PAUL RUDD IS THE NEW JOHN Cusack. OK, I know they're roughly the same age and Rudd has been a movie and TV regular for nearly 20 years (thereby precluding him from being the "new anyone"), but with Cusack losing his way of late (settling for being th
e best thing in feeble bill payers; failing to recapture the genius of Grosse Pointe Blank with its confused, futuristic, semi-sequel War, Inc), Rudd has managed to slip effortlessly into that smart, snarky, make-anything-he's-in-appear-instantly-credible zone that Cusack used to occupy.
Exhibit A: Role Models. On paper this looked like yet another post-Judd Apatow raunch-com about adolescent men suddenly forced to grow up. And yes, that's kind of what it is, yet thanks to Rudd's presence as both star and co-writer, it's far funnier and fresher than it should be.
Rudd plays Danny, a misanthropic salesman for a high-energy drink that he pedals to schoolkids as a slightly less damaging alternative to illegal drugs. When his long-term girlfriend (Elizabeth Banks) dumps him because of his inability to take joy in anything, he uses the occasion of a pitch at a high school to have a meltdown. This is much to the chagrin of his hormonally charged, relentlessly upbeat colleague Wheeler (Seann William Scott), who joins him in jail after Danny mounts the school's statue with their company's promotional monster truck. The plot kicks in when a judge offers them the choice between a month of jail time or 150 hours of community service.
Reluctantly choosing the latter, they find themselves part of Sturdy Wings, a mentoring programme run by a self-confessed ex-coke whore (the hilarious Jane Lynch) who pairs them up with a couple of socially awkward kids.

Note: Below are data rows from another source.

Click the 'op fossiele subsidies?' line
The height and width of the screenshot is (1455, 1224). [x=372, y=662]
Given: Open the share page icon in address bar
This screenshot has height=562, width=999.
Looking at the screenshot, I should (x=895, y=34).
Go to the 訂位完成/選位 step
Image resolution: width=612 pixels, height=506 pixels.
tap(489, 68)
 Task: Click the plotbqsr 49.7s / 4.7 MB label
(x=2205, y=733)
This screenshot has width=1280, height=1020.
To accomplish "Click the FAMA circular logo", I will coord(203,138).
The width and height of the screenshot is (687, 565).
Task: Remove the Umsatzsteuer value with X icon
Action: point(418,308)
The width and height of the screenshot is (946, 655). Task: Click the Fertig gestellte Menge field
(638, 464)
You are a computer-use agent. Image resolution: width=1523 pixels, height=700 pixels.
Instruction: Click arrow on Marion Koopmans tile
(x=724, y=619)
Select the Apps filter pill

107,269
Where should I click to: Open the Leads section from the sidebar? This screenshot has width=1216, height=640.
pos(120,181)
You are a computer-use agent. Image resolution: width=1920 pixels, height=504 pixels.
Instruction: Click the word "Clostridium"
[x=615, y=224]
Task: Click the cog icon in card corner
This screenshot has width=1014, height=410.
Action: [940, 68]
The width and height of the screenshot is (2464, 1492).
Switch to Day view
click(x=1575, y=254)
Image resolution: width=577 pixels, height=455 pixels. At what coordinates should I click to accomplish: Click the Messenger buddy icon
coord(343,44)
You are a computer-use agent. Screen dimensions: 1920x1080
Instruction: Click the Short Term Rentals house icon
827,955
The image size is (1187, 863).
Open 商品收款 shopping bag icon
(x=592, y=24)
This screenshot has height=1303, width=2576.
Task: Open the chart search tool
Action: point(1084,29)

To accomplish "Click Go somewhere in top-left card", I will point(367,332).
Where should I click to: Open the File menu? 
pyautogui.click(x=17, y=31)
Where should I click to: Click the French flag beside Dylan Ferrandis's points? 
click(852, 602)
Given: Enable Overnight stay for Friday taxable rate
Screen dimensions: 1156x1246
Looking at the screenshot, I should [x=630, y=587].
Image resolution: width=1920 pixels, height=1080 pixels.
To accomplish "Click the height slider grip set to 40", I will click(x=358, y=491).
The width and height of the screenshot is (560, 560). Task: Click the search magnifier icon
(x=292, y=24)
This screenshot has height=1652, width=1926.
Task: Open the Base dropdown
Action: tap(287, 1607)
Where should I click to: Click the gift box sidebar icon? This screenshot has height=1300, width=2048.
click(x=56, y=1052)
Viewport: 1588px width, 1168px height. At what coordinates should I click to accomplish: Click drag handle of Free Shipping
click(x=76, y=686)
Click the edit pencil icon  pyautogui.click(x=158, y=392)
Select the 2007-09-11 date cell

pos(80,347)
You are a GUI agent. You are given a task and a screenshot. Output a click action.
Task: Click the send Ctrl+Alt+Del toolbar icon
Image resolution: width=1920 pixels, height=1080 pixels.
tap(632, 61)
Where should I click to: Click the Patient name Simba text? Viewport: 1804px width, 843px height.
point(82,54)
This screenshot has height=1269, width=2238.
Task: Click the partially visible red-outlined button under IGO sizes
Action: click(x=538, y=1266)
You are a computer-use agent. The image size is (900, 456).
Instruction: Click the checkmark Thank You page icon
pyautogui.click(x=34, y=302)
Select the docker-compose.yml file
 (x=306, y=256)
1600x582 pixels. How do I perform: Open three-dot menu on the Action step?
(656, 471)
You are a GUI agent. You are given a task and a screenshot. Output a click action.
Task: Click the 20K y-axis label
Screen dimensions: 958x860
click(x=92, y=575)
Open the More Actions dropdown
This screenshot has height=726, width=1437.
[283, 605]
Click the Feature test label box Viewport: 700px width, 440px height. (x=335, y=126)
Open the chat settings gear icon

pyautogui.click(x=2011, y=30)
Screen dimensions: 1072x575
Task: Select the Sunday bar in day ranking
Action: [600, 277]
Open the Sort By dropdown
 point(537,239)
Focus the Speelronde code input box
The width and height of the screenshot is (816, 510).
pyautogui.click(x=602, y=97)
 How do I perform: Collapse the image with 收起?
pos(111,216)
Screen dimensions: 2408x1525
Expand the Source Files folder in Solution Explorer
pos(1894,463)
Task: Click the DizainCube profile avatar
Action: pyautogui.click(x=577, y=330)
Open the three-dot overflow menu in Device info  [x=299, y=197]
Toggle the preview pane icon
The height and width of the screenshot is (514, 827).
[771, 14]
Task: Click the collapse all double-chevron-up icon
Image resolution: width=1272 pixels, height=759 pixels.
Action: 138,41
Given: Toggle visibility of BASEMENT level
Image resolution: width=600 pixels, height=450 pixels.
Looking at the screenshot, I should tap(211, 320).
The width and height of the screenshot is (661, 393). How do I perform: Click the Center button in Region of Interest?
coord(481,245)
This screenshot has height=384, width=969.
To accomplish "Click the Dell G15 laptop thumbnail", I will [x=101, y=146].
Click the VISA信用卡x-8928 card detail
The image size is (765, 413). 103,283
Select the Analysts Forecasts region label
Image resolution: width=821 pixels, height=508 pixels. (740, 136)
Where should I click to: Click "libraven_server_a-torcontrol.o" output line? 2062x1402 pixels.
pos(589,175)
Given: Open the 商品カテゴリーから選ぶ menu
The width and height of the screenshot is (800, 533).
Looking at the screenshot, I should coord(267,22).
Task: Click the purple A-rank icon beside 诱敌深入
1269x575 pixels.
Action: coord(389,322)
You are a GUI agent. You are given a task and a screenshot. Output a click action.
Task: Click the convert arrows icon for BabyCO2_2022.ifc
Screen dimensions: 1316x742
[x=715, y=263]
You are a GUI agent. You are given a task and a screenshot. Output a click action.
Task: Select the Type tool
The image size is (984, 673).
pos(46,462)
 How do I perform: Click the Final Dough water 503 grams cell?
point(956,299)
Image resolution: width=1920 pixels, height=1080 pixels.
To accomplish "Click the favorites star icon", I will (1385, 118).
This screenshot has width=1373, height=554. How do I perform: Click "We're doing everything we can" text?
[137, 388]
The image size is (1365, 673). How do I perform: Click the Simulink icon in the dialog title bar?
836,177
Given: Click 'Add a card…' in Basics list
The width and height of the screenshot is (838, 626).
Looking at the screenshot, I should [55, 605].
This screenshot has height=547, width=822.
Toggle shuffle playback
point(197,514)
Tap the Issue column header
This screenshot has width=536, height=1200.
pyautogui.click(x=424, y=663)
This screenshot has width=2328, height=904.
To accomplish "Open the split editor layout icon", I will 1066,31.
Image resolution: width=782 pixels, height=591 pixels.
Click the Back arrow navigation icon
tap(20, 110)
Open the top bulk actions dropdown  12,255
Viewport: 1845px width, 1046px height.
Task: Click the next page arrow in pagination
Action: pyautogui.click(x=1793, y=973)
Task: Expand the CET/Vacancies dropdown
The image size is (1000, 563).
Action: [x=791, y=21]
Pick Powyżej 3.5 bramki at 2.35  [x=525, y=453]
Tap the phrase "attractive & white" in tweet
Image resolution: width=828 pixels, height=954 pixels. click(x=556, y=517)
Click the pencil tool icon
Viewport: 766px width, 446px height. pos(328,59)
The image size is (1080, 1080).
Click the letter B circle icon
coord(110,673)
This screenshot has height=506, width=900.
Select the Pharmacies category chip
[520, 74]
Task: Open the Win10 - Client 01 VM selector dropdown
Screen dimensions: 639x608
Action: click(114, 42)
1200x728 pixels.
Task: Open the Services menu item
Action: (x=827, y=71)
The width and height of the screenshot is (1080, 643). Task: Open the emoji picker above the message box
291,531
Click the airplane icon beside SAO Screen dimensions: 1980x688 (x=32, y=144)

Wheeler gets 12-year-old Ronnie (Bobb'e J Thompson), a foul-mouthed junior Eddie Murphy; Danny gets Ronnie (Christopher Mintz-Plasse), a wallflower who retreats into the world of the battle reenactment enthusiast. Again, this makes it sound like it's heading in a predictable direction, and sure enough, it does, but in a way that's consistently funny and smart enough to ensure that when the inevitable character about-turns do happen they're adorned with enough offbeat detail and perceptiveness to make submitting to the film's profane charms easy.
In 1962 French filmmaker Chris Marker composed his brilliant science fiction short La Jetée out of still photographs. Though the film's time-travelling, post-apocalyptic premise would go on to inspire Twelve Monkeys, Marker's ingenious, innovative approach to narrative film-making didn't really catch on. In fact, you'd be hard pressed to find anyone who has used it in the last 47 years other than first-time director Jonás Caurón, whose debut film Aña Uña is a series of carefully arranged photographs of friends and family tied together with a fictionalised coming-of-age narrative about a 14-year-old Mexican boy (Diego Cataño) who forms a crush on an visiting American language student (Eireann Harper).
In the wake of swine flu, that plot, with its celebration of Mexico's vibrancy, might retrospectively make the film seem like a prequel to an actual Twelve Monkeys-style apocalypse, but it's really an absorbing culture-clashing story about youth. Caurón weaves a deceptively complex tale around his central conceit, making us party to his characters' most intimate thoughts and cleverly contrasting them with what's happening around them.
What's more, in another nod to La Jetée, the film even offers a sly meditation on the nature of time by showing how camera-frozen moments can still be full of life.